Ik ademde scherp in en vernauwde mijn ogen. 'Wat doe jij hier eigenlijk nog? Je hebt gedaan waar je voor bent gekomen: je hebt mij laten zien dat ik ben bedrogen door mijn man en mijn zus en daar bovenop heb je me vernederd zo goed als je kon. Waarvoor ben je hier nog? Wil je mijn ellende blijven aanzien? Geniet je ervan?' Bij elke zin deed ik een stap dichter naar hem toe en nu ik voor hem stond en in zijn minachtende blik keek, kon ik me niet meer inhouden. De klap klonk hard door de stille ruimte en echode na door mijn hoofd. Ik hapte naar adem en deed een stap naar achteren. Terry voelde aan zijn wang en nam me toen met toegeknepen ogen in zich op. 'Zo, zo.' Hij zei het zacht, als een mes dat langs een slijpsteen werd gehaald. En opnieuw. 'Dus dat speelt ook nog mee. Geen wonder dat Kenneth je niet meer wil.'

De tranen sprongen in mijn ogen en het liefst wilde ik hem opnieuw slaan, maar die overwinning gunde ik hem niet. De triomf van haar tranen gunde ze hem echter al helemaal niet. 'Ga weg!' Ik stormde langs hem heen naar de gang en gooide de deur open. 'Opdonderden! Ik wil je nooit meer zien!'

'Mooi! Dat hebben we dan gemeen.' Hij liep met lange, harde passen langs me heen, alsof hij niet kon wachten om te verdwijnen. In de deuropening bleef hij nog even staan. 'Weet je, Grace, dit is niet het einde van de wereld.

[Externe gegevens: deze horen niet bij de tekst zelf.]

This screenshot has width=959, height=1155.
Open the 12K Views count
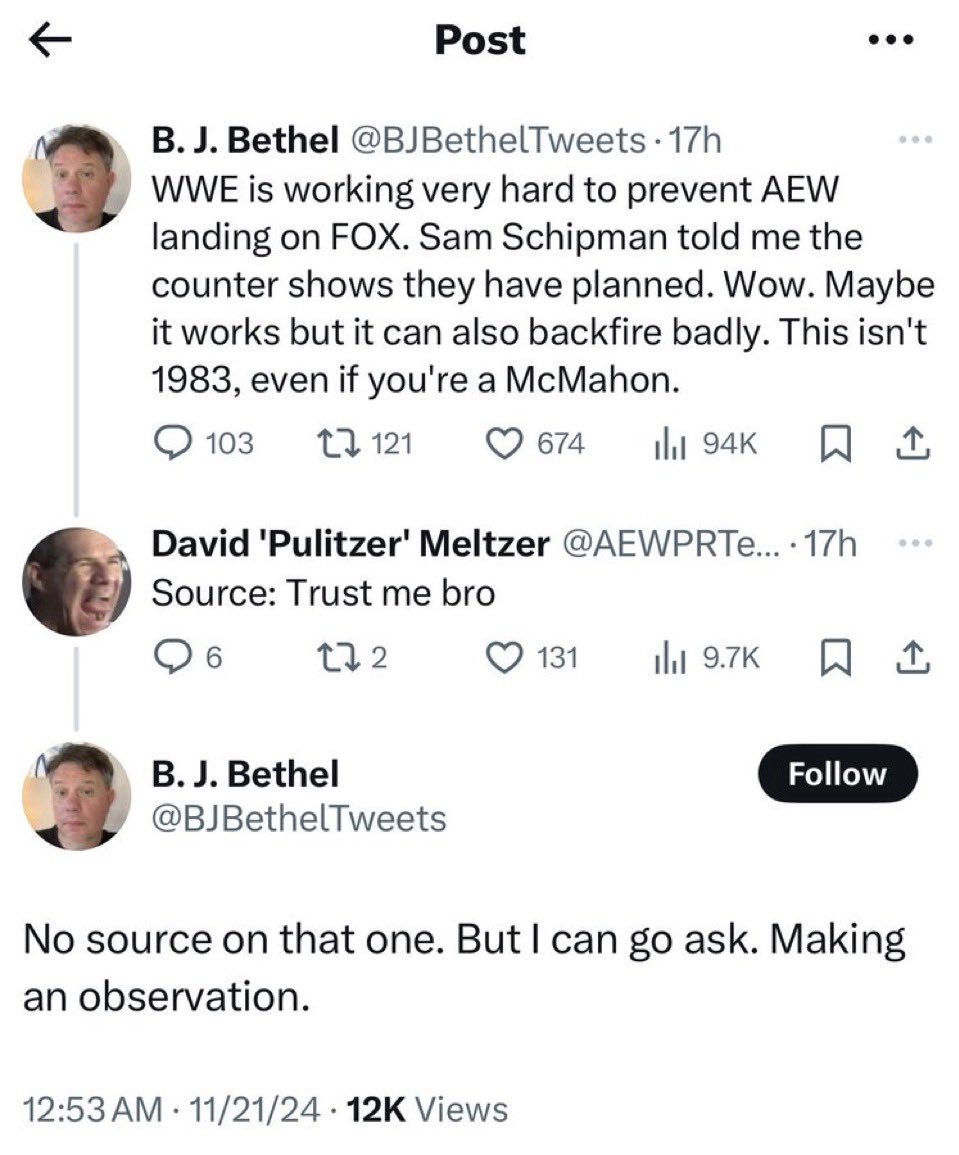click(x=426, y=1109)
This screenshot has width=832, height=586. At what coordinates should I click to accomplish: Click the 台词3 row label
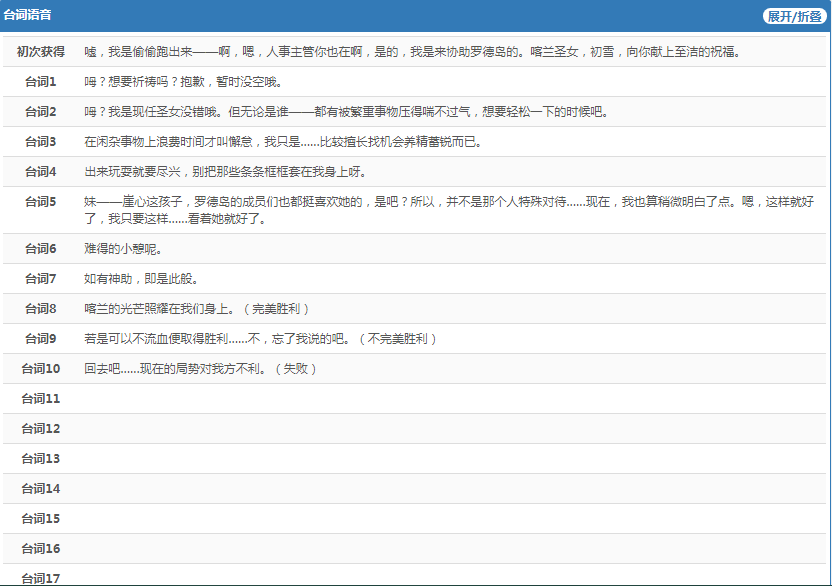tap(41, 141)
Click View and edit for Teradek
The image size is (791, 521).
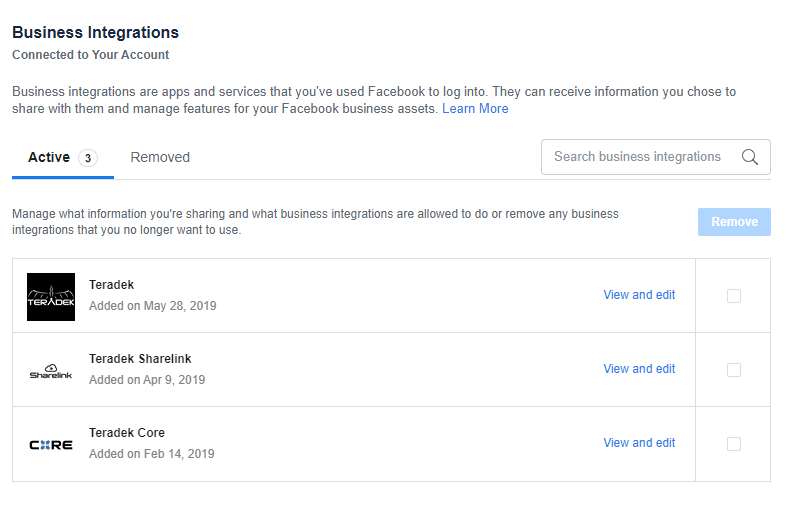pyautogui.click(x=639, y=295)
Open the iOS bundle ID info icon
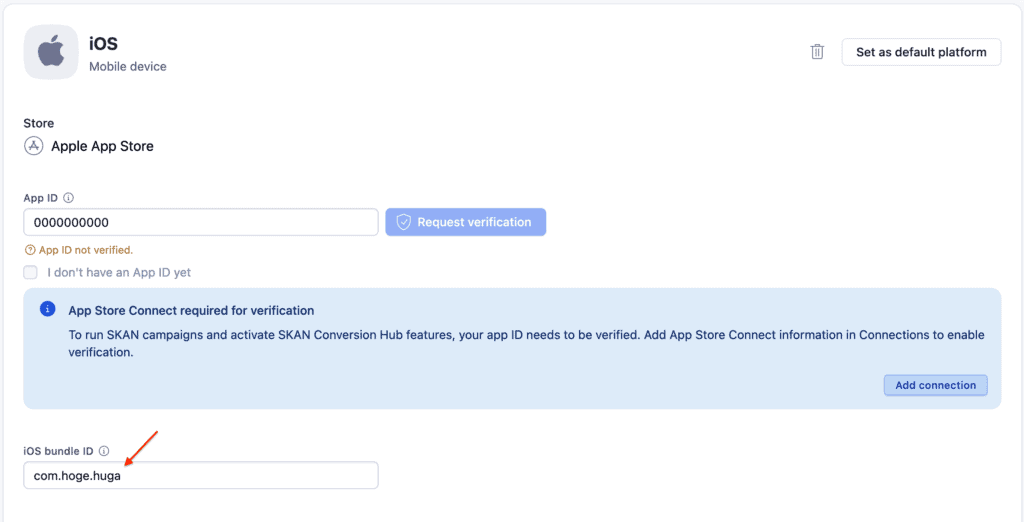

Wees blij dat jullie in ieder geval nog geen kinderen hebben.’ Slijp, slijp. Mijn hand ging onbewust naar mijn buik en ik voelde hoe het zich samentrok. Toen stak hij toe. ‘Maar ik zal je een tip geen voor als een man ooit nog zo stom is om met jou een relatie te willen aangaan: geef hem aandacht en besteed niet zoveel tijd buitenshuis, dan blijft hij misschien van andere vrouwen af.'

Ik kon niet meer wachten tot hij helemaal buiten was. Ik greep de deur stevig vast en terwijl hij nog met één voet binnen stond, smeet ik de deur tegen hem aan. Terry gaf een gil en struikelde voorover, waardoor ik de kans kreeg om de deur dicht te slaan. Ik draaide de deur snel op slot en terwijl mijn hart in mijn keel klopte en het bloed door mijn oren suisde, wachtte ik af.

'Geen wonder dat hij je niet wil!' riep hij en toen hoorde ik hem weglopen. Nou ja, lopen: lang, kort. Lang, kort. Het gaf echter geen enkele voldoening. Wankelend liep ik naar de trap en liet me daarop neerzakken.